_SOURCE RECORDS_
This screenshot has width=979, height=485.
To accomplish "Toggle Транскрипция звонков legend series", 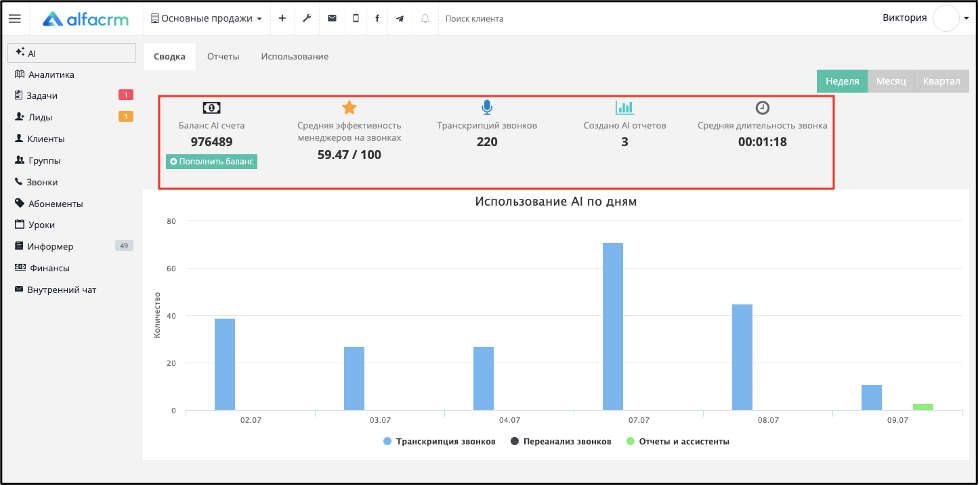I will 440,441.
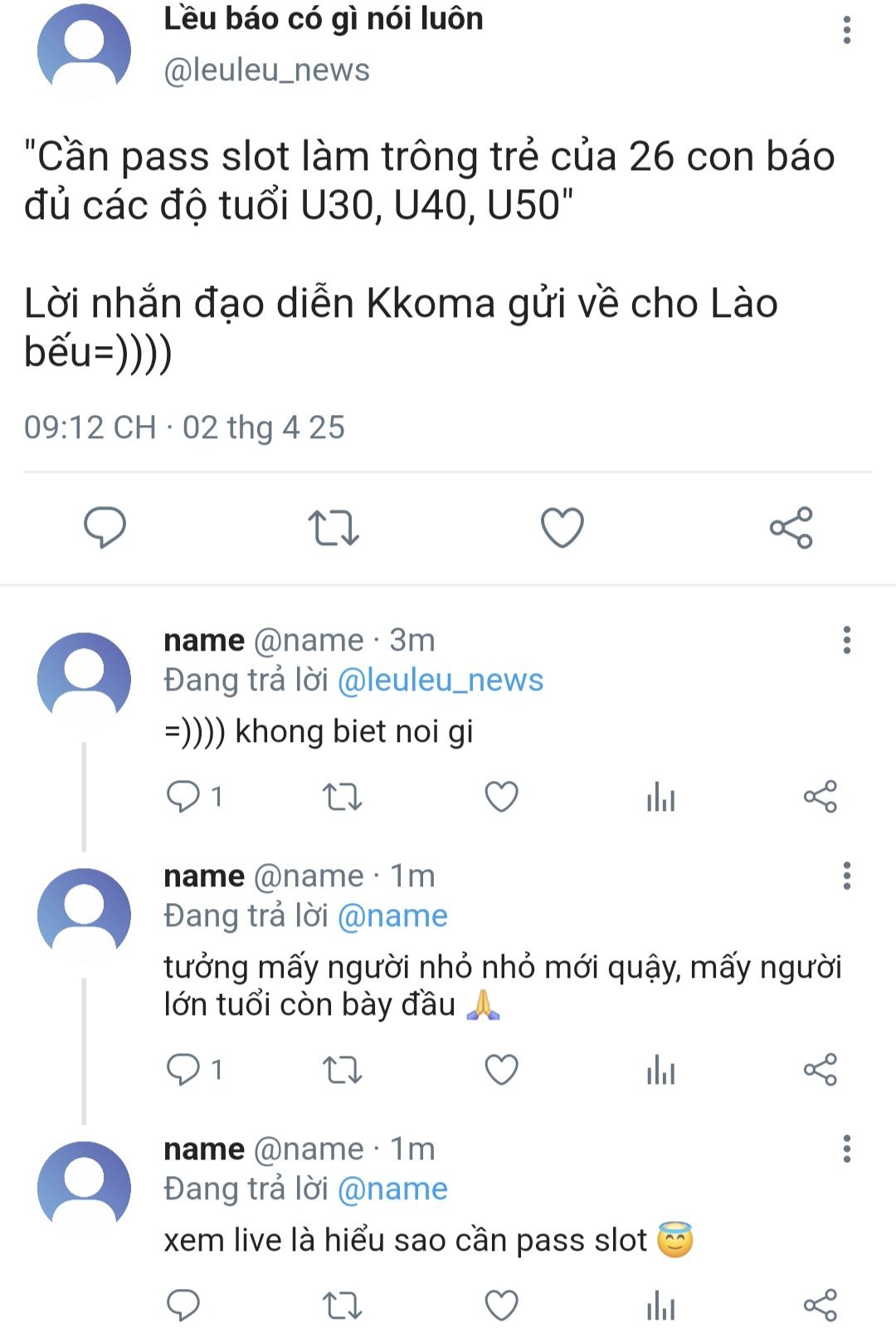This screenshot has height=1328, width=896.
Task: Share the main leuleu_news post
Action: (791, 527)
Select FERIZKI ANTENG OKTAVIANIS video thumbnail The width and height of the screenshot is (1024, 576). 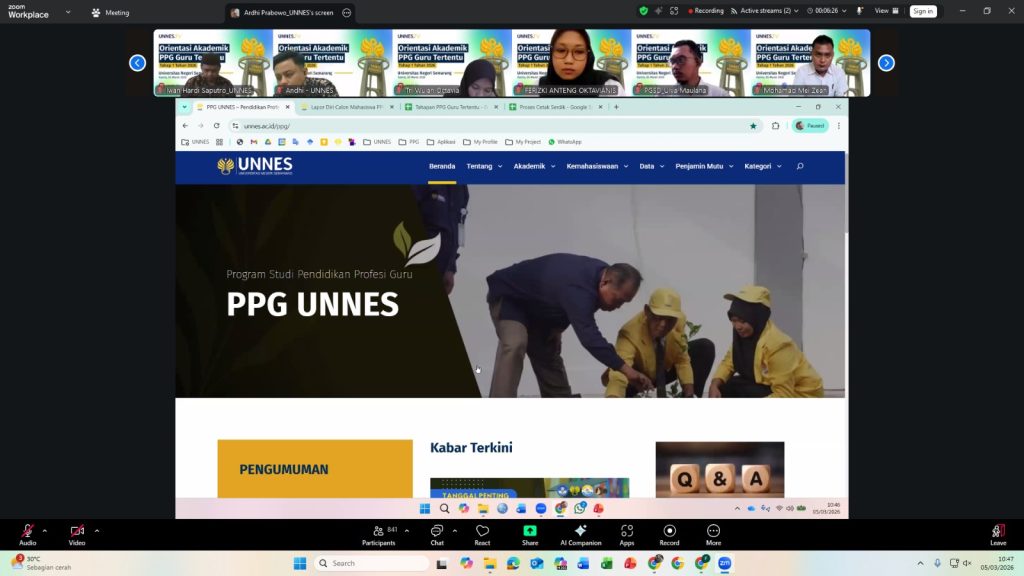click(x=571, y=62)
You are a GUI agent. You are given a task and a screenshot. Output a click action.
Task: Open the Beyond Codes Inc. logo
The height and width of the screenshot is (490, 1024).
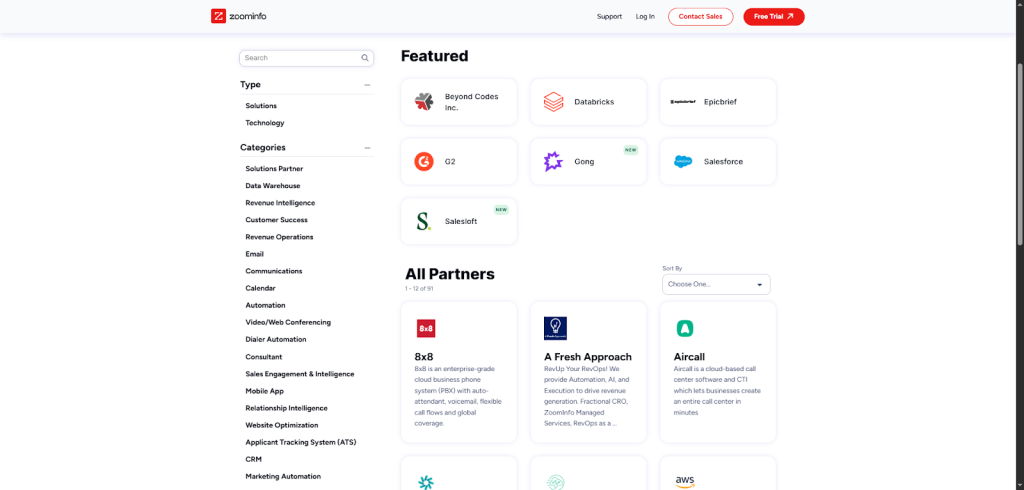424,102
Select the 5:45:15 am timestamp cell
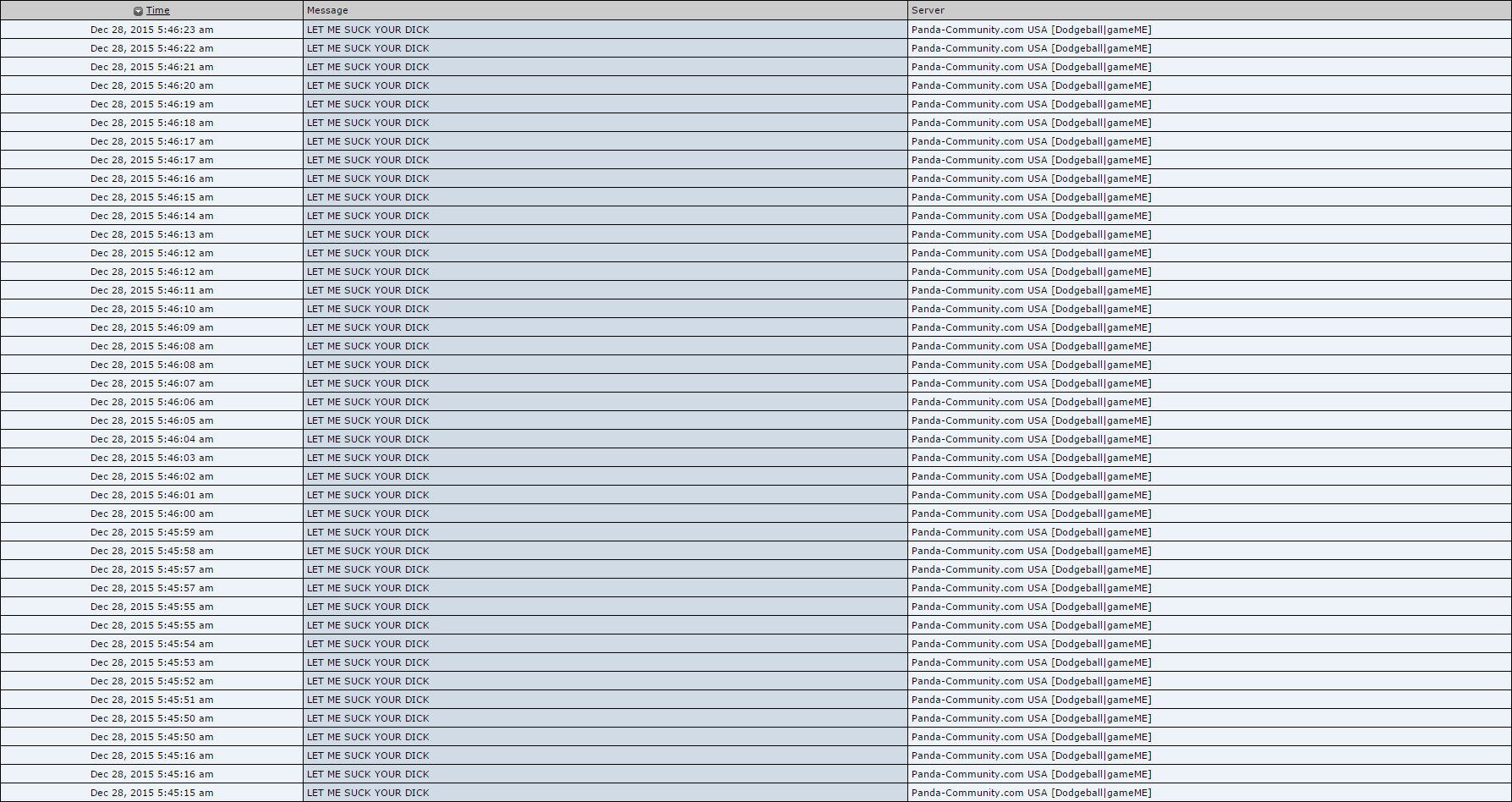 (152, 793)
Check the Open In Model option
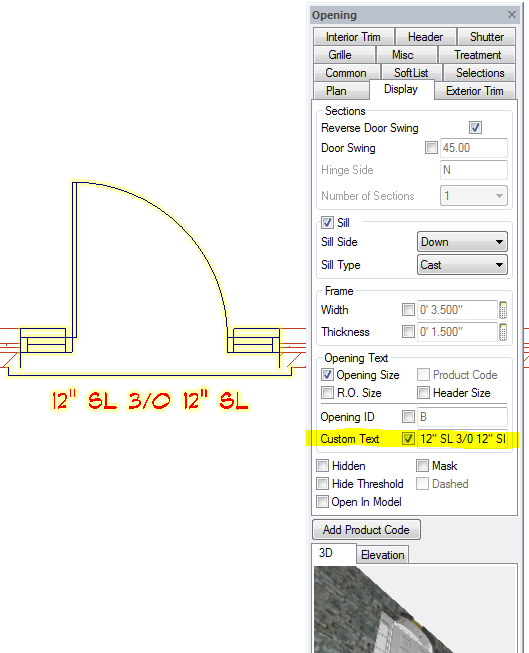The height and width of the screenshot is (653, 529). pos(322,501)
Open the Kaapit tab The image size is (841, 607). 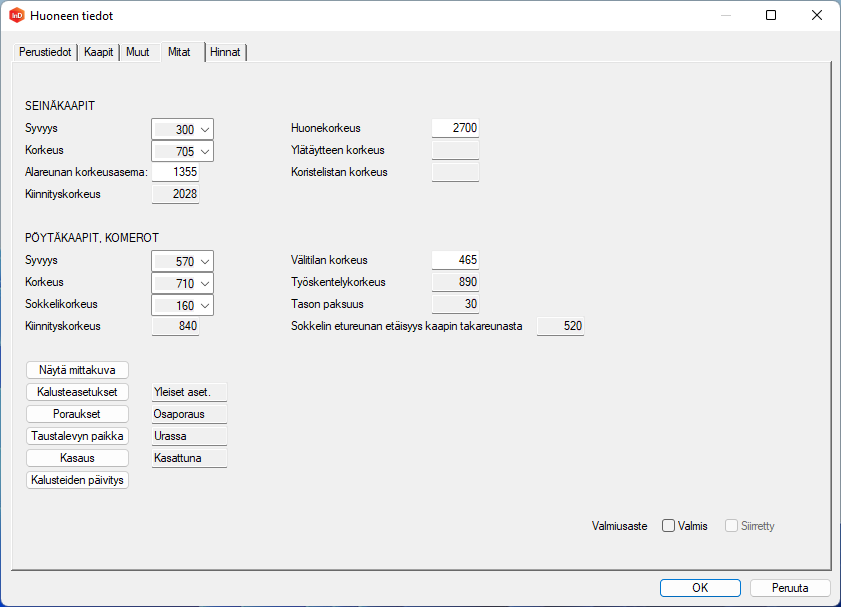coord(99,52)
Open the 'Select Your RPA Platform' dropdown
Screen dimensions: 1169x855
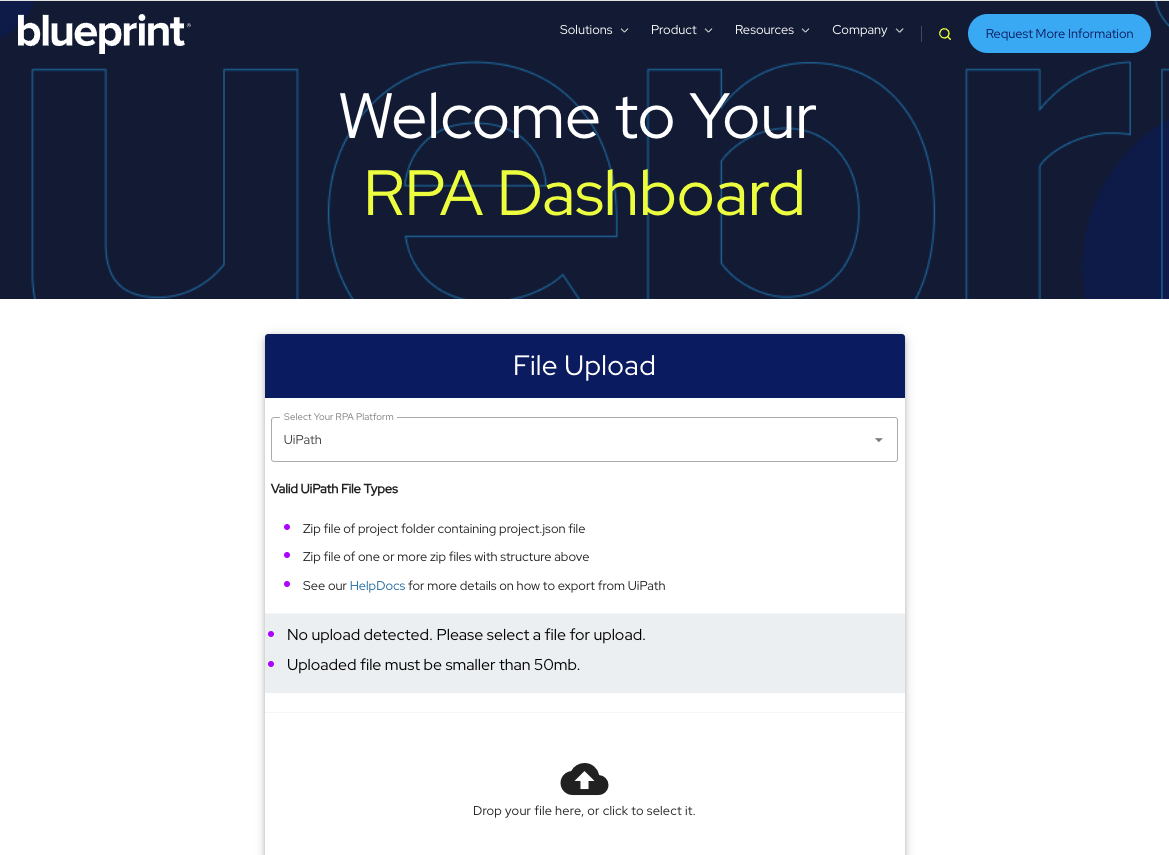coord(584,439)
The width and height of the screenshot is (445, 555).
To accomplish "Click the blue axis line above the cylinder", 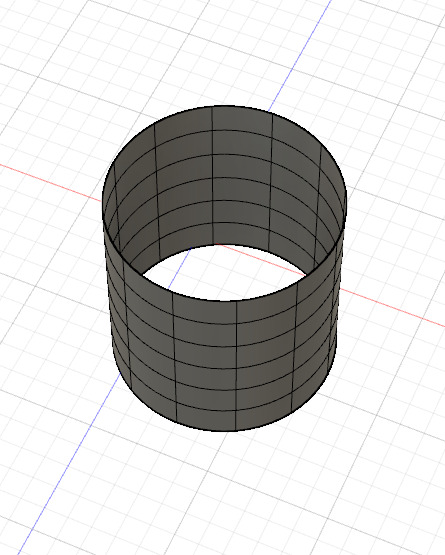I will pos(301,54).
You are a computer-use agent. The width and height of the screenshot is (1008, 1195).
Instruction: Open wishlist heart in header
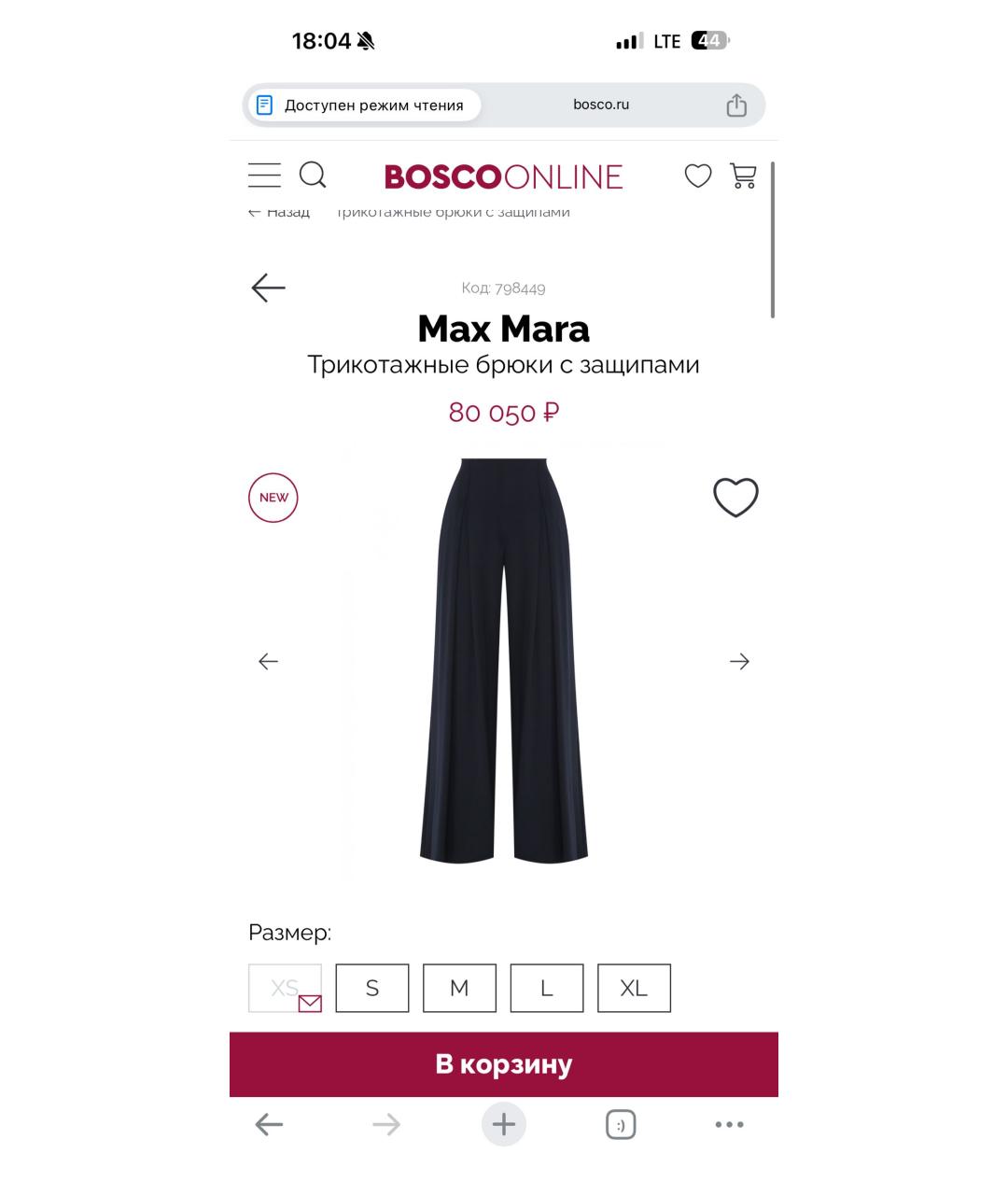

_WHAT IS REQUIRED_
From the line containing "You are a computer-use" through the last line of the data above, write out every line word for word, and nothing else. Do not include the pictures.

_COMPLETED TASK_
You are a computer-use agent. The width and height of the screenshot is (1008, 1195).
Instruction: Open wishlist heart in header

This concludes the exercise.